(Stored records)
>>>

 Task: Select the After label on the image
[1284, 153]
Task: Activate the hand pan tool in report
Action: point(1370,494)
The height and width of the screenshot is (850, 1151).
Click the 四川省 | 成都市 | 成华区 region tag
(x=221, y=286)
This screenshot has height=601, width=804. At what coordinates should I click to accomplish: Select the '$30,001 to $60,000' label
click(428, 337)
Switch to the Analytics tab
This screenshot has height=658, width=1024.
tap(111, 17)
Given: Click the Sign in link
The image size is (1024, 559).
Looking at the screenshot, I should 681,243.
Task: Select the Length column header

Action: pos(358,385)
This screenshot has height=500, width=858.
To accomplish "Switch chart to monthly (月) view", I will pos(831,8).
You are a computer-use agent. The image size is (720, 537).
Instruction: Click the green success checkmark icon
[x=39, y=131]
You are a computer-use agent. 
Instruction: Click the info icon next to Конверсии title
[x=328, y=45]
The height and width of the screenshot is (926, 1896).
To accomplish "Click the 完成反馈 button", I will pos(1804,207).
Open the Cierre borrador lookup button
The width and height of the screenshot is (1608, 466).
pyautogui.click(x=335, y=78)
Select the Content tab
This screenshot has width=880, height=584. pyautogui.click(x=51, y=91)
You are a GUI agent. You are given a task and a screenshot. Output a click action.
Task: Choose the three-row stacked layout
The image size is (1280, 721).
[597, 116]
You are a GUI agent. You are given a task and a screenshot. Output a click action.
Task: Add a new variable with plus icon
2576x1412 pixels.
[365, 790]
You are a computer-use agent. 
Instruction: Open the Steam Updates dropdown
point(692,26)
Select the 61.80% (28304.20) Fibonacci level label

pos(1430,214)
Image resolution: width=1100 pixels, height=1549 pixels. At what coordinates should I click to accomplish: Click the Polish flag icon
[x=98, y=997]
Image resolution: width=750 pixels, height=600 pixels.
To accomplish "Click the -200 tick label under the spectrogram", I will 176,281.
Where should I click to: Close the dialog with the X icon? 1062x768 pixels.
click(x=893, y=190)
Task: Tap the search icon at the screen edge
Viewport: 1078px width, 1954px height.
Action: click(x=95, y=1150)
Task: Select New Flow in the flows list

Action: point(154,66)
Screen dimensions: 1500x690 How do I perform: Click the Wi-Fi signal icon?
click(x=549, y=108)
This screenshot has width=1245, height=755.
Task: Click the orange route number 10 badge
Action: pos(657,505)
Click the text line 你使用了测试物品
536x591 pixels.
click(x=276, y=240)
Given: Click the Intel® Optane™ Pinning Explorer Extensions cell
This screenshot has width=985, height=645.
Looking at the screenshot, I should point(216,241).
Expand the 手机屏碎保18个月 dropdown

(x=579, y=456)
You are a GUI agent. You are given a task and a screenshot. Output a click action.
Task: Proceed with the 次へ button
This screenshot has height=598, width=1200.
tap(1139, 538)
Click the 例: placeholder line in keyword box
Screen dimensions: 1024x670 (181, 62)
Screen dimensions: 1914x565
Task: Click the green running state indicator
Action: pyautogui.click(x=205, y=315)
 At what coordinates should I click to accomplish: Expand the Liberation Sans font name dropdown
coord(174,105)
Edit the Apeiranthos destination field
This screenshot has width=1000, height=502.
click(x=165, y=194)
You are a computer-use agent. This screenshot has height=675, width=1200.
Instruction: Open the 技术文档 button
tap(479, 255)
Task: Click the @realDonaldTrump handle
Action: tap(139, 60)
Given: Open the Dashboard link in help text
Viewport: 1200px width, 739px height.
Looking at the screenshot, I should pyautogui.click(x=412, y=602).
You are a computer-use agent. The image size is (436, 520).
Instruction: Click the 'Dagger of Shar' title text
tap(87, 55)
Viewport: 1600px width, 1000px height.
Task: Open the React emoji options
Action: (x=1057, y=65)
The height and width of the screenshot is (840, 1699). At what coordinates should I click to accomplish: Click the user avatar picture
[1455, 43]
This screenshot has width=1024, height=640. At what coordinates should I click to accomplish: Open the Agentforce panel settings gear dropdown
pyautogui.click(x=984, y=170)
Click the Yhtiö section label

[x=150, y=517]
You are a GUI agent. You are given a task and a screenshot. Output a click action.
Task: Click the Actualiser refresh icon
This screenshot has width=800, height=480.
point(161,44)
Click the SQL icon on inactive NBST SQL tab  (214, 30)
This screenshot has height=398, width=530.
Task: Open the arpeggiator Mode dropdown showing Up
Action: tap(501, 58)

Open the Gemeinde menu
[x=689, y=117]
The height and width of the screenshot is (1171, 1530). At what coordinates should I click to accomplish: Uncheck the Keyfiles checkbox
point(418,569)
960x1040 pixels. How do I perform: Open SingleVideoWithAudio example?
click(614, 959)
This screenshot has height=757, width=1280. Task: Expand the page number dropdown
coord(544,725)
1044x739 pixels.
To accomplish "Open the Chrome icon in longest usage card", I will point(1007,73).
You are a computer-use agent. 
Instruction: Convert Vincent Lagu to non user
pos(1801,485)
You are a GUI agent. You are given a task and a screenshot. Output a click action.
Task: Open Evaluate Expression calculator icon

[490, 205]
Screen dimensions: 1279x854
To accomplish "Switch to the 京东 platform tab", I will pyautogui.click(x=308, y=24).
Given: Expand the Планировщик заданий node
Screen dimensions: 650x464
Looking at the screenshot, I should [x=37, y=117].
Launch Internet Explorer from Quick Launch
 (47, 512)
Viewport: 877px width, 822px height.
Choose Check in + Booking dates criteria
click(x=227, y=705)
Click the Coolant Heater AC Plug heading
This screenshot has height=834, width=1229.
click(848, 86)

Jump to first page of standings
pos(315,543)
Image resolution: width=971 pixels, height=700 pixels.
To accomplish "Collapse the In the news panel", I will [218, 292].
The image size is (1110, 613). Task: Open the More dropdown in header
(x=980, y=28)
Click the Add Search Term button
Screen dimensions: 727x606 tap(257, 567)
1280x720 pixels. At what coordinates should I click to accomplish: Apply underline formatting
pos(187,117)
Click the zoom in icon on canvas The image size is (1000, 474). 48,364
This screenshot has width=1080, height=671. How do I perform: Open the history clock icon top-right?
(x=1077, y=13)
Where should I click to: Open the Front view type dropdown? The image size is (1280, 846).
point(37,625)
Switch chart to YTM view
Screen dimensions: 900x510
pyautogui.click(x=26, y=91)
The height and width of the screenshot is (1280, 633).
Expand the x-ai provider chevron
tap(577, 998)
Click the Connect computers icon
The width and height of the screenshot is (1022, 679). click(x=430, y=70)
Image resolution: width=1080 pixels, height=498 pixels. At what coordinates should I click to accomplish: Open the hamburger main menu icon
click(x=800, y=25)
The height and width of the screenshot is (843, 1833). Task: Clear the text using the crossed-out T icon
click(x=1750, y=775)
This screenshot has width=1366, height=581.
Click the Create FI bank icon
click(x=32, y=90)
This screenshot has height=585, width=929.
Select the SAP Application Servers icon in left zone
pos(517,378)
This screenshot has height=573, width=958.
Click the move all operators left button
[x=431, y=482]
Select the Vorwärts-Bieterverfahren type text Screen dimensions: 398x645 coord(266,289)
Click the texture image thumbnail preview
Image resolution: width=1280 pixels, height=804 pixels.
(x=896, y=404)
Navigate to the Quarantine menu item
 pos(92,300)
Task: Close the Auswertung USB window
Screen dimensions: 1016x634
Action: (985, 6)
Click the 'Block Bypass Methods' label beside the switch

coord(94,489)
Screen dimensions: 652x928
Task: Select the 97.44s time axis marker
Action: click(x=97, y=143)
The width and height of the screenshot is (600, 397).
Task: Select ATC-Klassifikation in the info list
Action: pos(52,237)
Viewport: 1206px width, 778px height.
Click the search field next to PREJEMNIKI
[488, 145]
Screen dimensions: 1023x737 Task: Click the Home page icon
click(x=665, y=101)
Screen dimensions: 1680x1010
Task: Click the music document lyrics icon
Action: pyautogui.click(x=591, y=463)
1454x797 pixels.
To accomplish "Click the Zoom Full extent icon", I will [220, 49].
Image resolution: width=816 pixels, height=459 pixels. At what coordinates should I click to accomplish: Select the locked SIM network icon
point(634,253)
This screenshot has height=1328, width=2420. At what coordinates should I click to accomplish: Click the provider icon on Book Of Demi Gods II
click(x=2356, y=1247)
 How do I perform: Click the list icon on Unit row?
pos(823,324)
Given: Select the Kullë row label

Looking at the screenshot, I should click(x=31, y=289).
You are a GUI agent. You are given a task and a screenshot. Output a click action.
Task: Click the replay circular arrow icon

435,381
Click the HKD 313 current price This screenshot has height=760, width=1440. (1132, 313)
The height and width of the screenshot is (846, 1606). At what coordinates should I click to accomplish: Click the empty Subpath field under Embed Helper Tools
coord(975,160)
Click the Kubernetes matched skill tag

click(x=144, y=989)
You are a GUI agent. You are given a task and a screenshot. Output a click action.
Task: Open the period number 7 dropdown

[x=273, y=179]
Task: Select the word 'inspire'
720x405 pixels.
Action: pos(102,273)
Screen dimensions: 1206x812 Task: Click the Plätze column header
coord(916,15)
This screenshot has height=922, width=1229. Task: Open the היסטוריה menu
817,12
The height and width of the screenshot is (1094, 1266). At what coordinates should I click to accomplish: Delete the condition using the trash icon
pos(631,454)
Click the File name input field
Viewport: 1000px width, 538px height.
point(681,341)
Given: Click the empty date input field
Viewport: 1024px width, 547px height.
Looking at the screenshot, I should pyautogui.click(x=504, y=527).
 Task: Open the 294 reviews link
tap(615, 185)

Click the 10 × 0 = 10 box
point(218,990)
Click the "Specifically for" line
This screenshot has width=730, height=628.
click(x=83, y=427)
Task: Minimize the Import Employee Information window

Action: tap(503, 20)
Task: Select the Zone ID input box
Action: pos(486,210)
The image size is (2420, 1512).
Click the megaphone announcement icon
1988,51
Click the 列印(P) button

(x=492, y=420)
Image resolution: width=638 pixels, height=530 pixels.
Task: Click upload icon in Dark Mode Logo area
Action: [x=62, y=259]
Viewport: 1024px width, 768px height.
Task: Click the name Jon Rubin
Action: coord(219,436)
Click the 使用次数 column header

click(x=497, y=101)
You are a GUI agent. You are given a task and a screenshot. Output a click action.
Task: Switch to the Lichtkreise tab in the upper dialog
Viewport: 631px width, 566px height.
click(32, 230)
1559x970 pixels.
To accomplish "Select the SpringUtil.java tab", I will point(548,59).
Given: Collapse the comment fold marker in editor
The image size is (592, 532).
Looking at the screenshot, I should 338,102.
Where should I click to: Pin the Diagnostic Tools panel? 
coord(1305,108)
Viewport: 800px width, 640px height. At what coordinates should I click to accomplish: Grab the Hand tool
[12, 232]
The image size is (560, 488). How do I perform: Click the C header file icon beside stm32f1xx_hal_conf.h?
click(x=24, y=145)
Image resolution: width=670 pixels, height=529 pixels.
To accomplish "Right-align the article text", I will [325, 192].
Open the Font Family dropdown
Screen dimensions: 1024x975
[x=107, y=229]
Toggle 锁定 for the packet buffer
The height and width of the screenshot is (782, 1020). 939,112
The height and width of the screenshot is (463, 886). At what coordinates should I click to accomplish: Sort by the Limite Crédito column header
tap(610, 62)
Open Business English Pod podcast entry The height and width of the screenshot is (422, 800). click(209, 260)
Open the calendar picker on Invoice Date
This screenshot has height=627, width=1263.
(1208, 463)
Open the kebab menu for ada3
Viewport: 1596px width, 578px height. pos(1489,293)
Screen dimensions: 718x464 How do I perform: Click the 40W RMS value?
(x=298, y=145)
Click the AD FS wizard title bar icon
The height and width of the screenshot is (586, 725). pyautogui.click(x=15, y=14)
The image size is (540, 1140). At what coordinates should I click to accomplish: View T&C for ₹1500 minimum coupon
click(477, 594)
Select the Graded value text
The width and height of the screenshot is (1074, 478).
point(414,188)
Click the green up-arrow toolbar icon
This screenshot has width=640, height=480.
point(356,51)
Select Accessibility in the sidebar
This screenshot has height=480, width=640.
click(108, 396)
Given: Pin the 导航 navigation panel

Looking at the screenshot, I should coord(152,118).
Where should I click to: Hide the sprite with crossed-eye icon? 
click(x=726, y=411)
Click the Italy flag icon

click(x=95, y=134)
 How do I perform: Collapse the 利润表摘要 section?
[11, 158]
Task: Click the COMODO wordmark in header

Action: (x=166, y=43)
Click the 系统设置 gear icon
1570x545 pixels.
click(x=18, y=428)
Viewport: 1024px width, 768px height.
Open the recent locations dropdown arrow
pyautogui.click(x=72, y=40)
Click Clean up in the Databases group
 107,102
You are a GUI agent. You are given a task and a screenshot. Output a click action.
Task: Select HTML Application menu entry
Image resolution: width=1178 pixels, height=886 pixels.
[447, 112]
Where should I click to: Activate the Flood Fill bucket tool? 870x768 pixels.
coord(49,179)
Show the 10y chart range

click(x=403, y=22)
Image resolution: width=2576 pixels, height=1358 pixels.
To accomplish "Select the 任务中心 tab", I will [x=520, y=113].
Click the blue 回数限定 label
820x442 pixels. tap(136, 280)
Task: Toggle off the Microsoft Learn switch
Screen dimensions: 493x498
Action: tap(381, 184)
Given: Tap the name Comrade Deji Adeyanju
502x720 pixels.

<<<

■ TASK REQUIREMENTS:
Write out the records above exactly, from the opening line to the line with "Task: Choose the three-row stacked layout", including both, with nothing added.

■ SOLUTION TO THIS PROBLEM:
 Task: Select the After label on the image
[1284, 153]
Task: Activate the hand pan tool in report
Action: point(1370,494)
The height and width of the screenshot is (850, 1151).
Click the 四川省 | 成都市 | 成华区 region tag
(x=221, y=286)
This screenshot has height=601, width=804. At what coordinates should I click to accomplish: Select the '$30,001 to $60,000' label
click(428, 337)
Switch to the Analytics tab
This screenshot has height=658, width=1024.
tap(111, 17)
Given: Click the Sign in link
The image size is (1024, 559).
Looking at the screenshot, I should 681,243.
Task: Select the Length column header

Action: pos(358,385)
This screenshot has height=500, width=858.
To accomplish "Switch chart to monthly (月) view", I will pos(831,8).
You are a computer-use agent. The image size is (720, 537).
Instruction: Click the green success checkmark icon
[x=39, y=131]
You are a computer-use agent. 
Instruction: Click the info icon next to Конверсии title
[x=328, y=45]
The height and width of the screenshot is (926, 1896).
To accomplish "Click the 完成反馈 button", I will pos(1804,207).
Open the Cierre borrador lookup button
The width and height of the screenshot is (1608, 466).
pyautogui.click(x=335, y=78)
Select the Content tab
This screenshot has width=880, height=584. pyautogui.click(x=51, y=91)
You are a GUI agent. You are given a task and a screenshot. Output a click action.
Task: Choose the three-row stacked layout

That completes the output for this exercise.